In the end we merge the findings with an empty time series of 2018 with an 'hourly' sequence. 


In [None]:
# API KEY
load_dotenv(find_dotenv())
GOOGLE = os.environ.get("GOOGLE")

In [None]:
# first find all bars

url = 'https://maps.googleapis.com/maps/api/place/nearbysearch/json'
params = {            
            'location':'45.05917,7.67899', #sensor
            'radius':'200',
            'type':'restaurant',
            'key':GOOGLE,
            'next_page_token':'Aap_uED24ODLIlOhPdAHG7xFrCg_OrsQ_jAruvTm3QSG4Qbnp5Q85Aa4K7ar-QgnGI7Xnl1epc9YIEj17piMfVpFUxQysBwi8XTzdWbtl6IBGKTKQwV_kxhaAUWr8JG6XVo-BVKHd8NJUwiTP-_uQvkKxc5vLZ4-v6T8ZBuS42zw5DE1L2KgNPCbm86EsPhPYOj8L1MXTRdEm_GhmQSdOt8nDxG4gKkbxiXvmHNTmuBLavqN-VrbpkRBBoVZz_t2P53_ShPgndMEwlt55EYlZHCYK2gHymy9WJjMjKn3VzS6CfcTQJ-TjgsxsrRjSqNXV4T5i2qusSJ__gsam11RBY8XRADB31i-ec_wYCh1529gNKKy9tdQbidVaQjAI72wQ-7yzTZXGzxpz8ob_DHkdVdyJLxijWoHqsXY7oQM-W3Db0u08SHwaooMyb3Da9Ij'
         } 

r = requests.get(url, params=params)
r.json()

In [None]:
results = r.json().get('results')
results2 = r.json().get('results')
results3 = r.json().get('results')
results4 = r.json().get('results')
results5 = r.json().get('results')
results6 = r.json().get('results')

In [None]:
bars = results + results2 + results3 + results4 + results5 + results6
restaurants = results + results2 + results3 + results4 + results5 + results6
len(restaurants)

In [None]:
# get specific opening hrs from fetched bars/restaurants
url = 'https://maps.googleapis.com/maps/api/place/details/json'
params = {
    'key':GOOGLE,
    'fields':'opening_hours'
         }
opening_hrs = []
for bar in restaurants:
    reference = bar.get('reference')
    params['place_id'] = reference
    r = requests.get(url, params=params)
    opening_hrs.append(r)

In [None]:
contents_hrs = [r.json() for r in opening_hrs]
periods = []
for x in contents_hrs:
    try:
        hr = x.get('result').get('opening_hours').get('periods')
        periods.append(hr)
    except:
        pass

In [None]:
# remove 24h open bars
new = [x for x in periods if len(x) > 1]

In [None]:
closing = []
for x in new:
    for i in x:
        _close = i.get('close')

◆ **What the task requires**:
Reproduce the part of the notebook excerpt on fetching bar and restaurant opening hours from "results2 = r.json().get('results')" up to and including "results6 = r.json().get('results')".

◆ **Recorded information**:

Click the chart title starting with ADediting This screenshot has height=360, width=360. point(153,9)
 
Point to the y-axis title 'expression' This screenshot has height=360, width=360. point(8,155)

◆ **Answer to the exercise**:
results2 = r.json().get('results')
results3 = r.json().get('results')
results4 = r.json().get('results')
results5 = r.json().get('results')
results6 = r.json().get('results')